From the entries below, copy out every line with "height" in it.

--- EXERCISE DATA ---

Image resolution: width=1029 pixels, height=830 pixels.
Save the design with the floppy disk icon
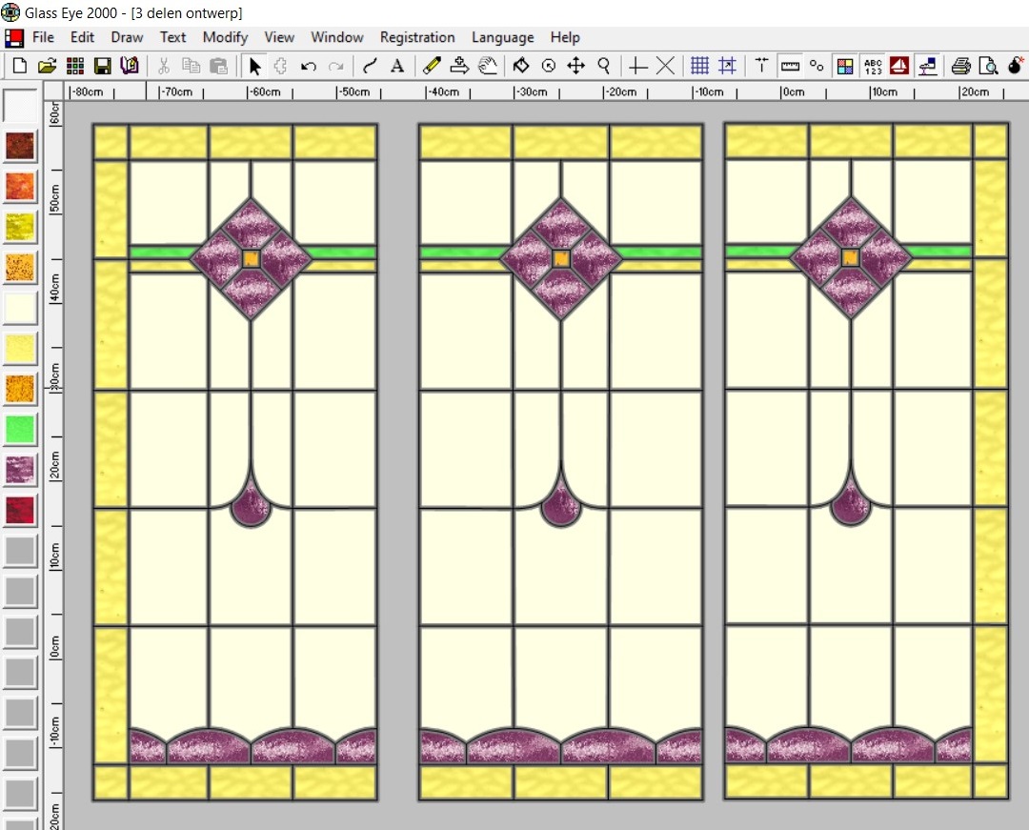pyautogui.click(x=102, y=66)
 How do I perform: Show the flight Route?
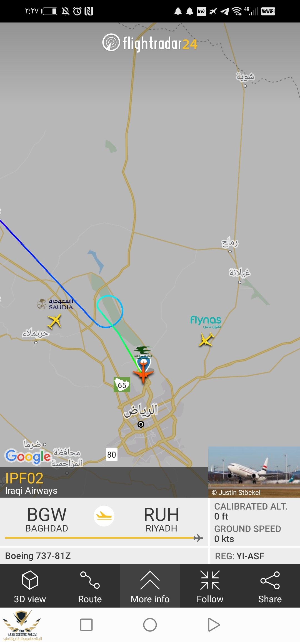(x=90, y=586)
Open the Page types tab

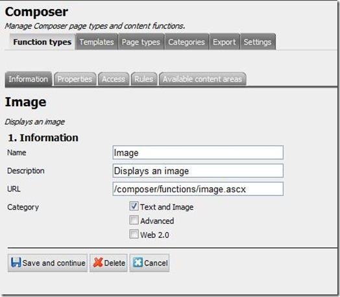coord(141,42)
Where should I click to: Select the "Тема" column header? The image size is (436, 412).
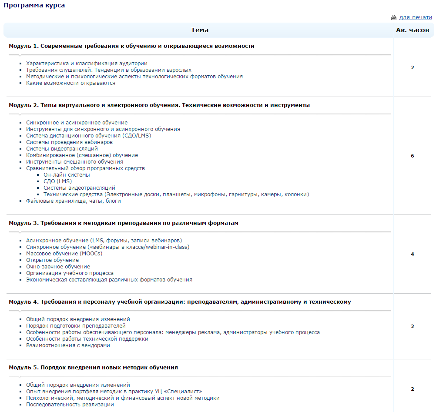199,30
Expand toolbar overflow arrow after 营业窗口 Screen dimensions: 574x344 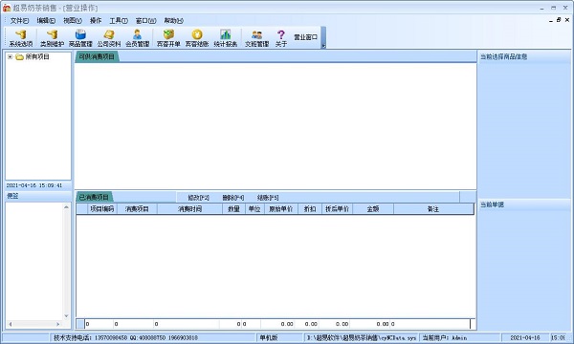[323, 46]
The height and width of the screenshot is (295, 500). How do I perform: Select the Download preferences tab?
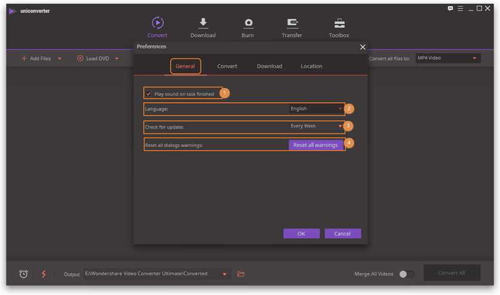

---

TASK ANSWER:
Image resolution: width=1029 pixels, height=830 pixels.
The height and width of the screenshot is (295, 500). How do I perform: Select the Download preferences tab?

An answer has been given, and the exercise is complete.